Mutation of the Drosophila U7 gene. (A) Schematic of the Eip63 locus. The five identified Eip63 mRNAs species are shown, with open boxes indicating variably spliced exons and closed boxes indicating invariant exons. The scale bar indicates genomic DNA in kilobase pairs. The U7 gene is located at position ~79K. The right breakpoint of Df(3L)E1 and the left breakpoint of Df(3L)GN50, located at position ~31K and ~34K, respectively, are shown below the scale bar. (B) Sequence of the genomic fragment used to rescue the U7 mutant phenotype. The U7 snRNA transcript is indicated in bold italic. The asterisk indicates the location of the ~10-kb EY11305 P element. The large and the small boxes, respectively, indicate the PSEA and PSEB essential snRNA promoter elements (Zamrod et al. 1993). The bent arrows indicate primers used to analyze the excision mutations.
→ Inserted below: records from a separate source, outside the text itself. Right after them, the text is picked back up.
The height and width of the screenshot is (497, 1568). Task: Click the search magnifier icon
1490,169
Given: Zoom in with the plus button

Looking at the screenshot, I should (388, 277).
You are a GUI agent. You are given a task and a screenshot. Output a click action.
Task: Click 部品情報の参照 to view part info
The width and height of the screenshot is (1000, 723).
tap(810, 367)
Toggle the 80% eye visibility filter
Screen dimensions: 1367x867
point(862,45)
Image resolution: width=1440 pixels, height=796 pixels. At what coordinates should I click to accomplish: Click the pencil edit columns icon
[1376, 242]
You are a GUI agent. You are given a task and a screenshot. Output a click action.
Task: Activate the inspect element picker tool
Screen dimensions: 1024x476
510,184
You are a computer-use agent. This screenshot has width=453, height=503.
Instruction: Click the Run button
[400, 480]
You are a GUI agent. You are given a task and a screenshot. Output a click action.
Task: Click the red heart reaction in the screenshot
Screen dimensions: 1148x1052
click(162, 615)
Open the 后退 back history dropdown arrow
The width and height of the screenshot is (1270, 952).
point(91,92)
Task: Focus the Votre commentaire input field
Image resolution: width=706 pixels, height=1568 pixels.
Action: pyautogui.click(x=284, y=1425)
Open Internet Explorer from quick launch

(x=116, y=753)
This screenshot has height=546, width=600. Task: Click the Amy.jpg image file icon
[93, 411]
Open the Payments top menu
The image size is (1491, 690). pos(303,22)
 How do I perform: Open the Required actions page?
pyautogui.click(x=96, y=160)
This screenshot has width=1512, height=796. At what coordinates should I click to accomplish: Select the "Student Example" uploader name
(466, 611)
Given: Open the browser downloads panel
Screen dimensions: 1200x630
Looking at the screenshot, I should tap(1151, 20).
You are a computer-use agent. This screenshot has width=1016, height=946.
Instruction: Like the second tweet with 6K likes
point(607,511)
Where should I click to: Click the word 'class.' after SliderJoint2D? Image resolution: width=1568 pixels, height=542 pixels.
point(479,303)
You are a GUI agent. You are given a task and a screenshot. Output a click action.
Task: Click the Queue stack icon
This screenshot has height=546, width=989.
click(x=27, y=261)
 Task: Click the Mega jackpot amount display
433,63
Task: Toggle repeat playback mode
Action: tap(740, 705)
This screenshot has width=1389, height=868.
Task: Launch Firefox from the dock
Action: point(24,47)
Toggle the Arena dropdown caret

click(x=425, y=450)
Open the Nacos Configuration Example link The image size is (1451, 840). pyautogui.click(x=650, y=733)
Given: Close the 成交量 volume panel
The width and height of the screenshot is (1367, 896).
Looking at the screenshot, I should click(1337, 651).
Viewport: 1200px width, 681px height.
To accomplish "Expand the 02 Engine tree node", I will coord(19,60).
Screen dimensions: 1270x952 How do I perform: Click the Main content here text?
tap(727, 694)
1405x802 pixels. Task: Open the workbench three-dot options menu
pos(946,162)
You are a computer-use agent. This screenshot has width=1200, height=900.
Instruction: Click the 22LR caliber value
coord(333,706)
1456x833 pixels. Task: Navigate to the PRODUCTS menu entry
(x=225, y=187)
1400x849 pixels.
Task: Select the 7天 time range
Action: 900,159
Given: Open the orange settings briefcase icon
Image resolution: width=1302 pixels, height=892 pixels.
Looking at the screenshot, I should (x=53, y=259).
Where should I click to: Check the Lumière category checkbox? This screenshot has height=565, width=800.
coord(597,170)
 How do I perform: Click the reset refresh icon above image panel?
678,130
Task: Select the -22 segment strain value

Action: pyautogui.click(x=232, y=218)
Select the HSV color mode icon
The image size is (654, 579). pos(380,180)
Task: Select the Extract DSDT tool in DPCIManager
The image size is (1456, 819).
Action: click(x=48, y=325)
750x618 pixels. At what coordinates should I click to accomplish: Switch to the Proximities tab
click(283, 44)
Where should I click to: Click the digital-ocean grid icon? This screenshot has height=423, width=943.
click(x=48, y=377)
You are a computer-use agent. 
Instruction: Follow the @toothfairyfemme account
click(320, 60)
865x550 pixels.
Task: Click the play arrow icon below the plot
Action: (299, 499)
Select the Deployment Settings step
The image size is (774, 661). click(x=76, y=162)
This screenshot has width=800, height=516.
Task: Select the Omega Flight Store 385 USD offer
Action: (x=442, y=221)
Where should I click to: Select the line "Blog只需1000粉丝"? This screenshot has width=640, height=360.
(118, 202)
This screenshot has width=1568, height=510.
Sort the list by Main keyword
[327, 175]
Note that the middle and top primers were able to detect a product in U7²³ homozygous mutant animals. (C) Putative U7 snRNA secondary structure indicating the location of the EY11305 insertion. The underlined sequence indicates the Sm protein binding site. (D) Molecular characterization of U7 imprecise excision mutations. Each sequence shown (total length in parentheses) is located at the EY11305 insertion site indicated in panels B and C. The underlined and overlined sequence is derived from the 5′ and 3′ end, respectively, of the P element inverted terminal repeat (ITR). The lowercase sequence in U7²⁰ is not derived from the ITR, and its origin is unknown.